Return exactly and only these lines: the first of the listing through the one containing "The height and width of the screenshot is (476, 1284).".

[Start of section]

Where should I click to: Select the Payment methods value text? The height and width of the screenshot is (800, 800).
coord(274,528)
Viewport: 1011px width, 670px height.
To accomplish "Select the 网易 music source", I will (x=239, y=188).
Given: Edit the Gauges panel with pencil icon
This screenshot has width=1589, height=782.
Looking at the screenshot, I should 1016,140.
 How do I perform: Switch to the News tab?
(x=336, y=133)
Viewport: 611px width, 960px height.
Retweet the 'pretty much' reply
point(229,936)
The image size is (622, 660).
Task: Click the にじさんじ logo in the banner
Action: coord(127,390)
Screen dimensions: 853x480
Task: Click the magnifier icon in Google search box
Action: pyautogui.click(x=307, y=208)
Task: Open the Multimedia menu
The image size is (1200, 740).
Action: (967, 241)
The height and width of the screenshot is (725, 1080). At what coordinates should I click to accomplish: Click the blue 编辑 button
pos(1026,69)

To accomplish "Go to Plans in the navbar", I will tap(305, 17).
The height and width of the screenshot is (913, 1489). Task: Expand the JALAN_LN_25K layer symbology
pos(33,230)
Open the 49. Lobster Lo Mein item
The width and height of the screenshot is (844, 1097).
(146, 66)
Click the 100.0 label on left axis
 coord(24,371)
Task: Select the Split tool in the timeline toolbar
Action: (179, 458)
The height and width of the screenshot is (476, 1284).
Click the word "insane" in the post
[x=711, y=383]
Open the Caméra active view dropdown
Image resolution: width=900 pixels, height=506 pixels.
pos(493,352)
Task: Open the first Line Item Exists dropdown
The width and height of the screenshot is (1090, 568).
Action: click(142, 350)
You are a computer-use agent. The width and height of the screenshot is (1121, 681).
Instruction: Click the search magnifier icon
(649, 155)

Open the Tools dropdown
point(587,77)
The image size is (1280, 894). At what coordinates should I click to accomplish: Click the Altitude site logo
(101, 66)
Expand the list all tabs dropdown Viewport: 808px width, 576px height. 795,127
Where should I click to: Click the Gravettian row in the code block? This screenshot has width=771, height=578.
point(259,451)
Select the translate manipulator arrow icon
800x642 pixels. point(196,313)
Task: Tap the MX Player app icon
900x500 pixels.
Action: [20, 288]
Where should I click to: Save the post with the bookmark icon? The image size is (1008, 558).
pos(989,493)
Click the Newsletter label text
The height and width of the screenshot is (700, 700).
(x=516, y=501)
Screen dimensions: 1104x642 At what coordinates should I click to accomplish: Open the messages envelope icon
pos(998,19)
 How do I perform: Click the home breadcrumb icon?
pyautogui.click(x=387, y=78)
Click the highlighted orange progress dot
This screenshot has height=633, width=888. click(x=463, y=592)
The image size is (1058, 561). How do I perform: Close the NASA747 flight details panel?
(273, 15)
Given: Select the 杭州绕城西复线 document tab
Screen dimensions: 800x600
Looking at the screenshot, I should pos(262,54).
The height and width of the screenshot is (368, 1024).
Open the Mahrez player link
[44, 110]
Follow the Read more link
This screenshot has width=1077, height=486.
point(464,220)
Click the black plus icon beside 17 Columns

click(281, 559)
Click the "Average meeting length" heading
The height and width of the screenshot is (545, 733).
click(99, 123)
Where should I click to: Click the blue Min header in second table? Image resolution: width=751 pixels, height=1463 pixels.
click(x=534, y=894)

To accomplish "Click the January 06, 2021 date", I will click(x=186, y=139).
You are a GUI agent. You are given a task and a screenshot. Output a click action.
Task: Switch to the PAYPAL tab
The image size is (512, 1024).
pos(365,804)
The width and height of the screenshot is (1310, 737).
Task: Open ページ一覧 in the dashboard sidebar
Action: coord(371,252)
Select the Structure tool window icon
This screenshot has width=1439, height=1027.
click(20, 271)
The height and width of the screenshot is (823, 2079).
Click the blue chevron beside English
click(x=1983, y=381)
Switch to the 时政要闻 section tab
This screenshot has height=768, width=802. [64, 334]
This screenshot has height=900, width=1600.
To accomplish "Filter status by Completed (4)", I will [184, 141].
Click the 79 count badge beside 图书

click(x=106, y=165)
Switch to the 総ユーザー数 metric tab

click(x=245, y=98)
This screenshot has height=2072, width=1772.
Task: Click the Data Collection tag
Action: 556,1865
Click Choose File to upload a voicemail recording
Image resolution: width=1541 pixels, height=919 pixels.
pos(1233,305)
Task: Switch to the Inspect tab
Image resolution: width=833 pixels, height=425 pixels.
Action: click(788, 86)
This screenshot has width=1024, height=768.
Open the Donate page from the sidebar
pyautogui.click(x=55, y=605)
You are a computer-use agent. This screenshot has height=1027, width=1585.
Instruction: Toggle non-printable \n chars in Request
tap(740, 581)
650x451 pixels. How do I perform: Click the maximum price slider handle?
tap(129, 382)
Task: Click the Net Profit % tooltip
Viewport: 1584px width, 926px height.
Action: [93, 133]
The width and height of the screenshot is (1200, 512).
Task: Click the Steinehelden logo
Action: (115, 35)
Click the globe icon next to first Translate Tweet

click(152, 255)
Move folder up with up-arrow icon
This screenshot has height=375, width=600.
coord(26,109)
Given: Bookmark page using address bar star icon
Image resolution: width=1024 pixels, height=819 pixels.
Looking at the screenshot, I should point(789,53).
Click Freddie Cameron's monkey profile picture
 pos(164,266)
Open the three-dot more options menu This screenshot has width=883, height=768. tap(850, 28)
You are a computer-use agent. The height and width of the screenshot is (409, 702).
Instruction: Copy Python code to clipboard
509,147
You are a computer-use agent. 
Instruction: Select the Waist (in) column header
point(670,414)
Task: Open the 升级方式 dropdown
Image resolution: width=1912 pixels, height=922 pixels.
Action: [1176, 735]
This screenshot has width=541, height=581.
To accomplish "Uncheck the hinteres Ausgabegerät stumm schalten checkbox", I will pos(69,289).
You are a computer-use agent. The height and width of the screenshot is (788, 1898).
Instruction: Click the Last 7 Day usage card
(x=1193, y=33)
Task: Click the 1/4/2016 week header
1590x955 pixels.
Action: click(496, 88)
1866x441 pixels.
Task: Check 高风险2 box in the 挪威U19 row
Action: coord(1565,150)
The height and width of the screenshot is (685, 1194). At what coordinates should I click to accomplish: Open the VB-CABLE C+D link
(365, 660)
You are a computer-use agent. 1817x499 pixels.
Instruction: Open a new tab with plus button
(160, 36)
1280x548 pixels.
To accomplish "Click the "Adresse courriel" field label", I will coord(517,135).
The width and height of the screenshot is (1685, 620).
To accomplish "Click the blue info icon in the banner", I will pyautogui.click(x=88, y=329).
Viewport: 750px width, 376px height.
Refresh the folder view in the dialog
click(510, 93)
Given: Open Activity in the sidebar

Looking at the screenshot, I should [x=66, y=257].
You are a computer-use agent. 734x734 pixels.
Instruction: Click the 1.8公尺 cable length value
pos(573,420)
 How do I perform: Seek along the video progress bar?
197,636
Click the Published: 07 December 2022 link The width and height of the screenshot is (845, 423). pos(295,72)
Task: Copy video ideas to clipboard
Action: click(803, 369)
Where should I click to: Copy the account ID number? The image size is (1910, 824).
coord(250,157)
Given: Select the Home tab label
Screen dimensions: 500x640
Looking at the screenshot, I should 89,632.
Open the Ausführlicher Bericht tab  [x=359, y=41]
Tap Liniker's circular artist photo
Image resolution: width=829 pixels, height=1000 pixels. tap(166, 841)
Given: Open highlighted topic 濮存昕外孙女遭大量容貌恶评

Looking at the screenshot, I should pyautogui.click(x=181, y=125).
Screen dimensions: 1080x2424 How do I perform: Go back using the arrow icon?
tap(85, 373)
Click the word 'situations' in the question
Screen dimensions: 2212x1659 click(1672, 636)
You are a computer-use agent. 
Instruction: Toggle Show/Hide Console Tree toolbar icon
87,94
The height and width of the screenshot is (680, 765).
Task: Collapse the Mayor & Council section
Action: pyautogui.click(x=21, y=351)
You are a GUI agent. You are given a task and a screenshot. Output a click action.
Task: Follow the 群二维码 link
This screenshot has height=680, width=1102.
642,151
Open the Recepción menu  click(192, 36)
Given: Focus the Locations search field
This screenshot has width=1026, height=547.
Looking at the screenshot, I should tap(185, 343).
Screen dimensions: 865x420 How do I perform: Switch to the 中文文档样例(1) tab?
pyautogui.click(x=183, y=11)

[End of section]

Result of this task –
Where should I click to: Select the Payment methods value text? The height and width of the screenshot is (800, 800).
coord(274,528)
Viewport: 1011px width, 670px height.
To accomplish "Select the 网易 music source", I will (x=239, y=188).
Given: Edit the Gauges panel with pencil icon
This screenshot has width=1589, height=782.
Looking at the screenshot, I should 1016,140.
 How do I perform: Switch to the News tab?
(x=336, y=133)
Viewport: 611px width, 960px height.
Retweet the 'pretty much' reply
point(229,936)
The image size is (622, 660).
Task: Click the にじさんじ logo in the banner
Action: coord(127,390)
Screen dimensions: 853x480
Task: Click the magnifier icon in Google search box
Action: pyautogui.click(x=307, y=208)
Task: Open the Multimedia menu
The image size is (1200, 740).
Action: (967, 241)
The height and width of the screenshot is (725, 1080). At what coordinates should I click to accomplish: Click the blue 编辑 button
pos(1026,69)

To accomplish "Go to Plans in the navbar", I will tap(305, 17).
The height and width of the screenshot is (913, 1489). Task: Expand the JALAN_LN_25K layer symbology
pos(33,230)
Open the 49. Lobster Lo Mein item
The width and height of the screenshot is (844, 1097).
(146, 66)
Click the 100.0 label on left axis
 coord(24,371)
Task: Select the Split tool in the timeline toolbar
Action: (179, 458)
The height and width of the screenshot is (476, 1284).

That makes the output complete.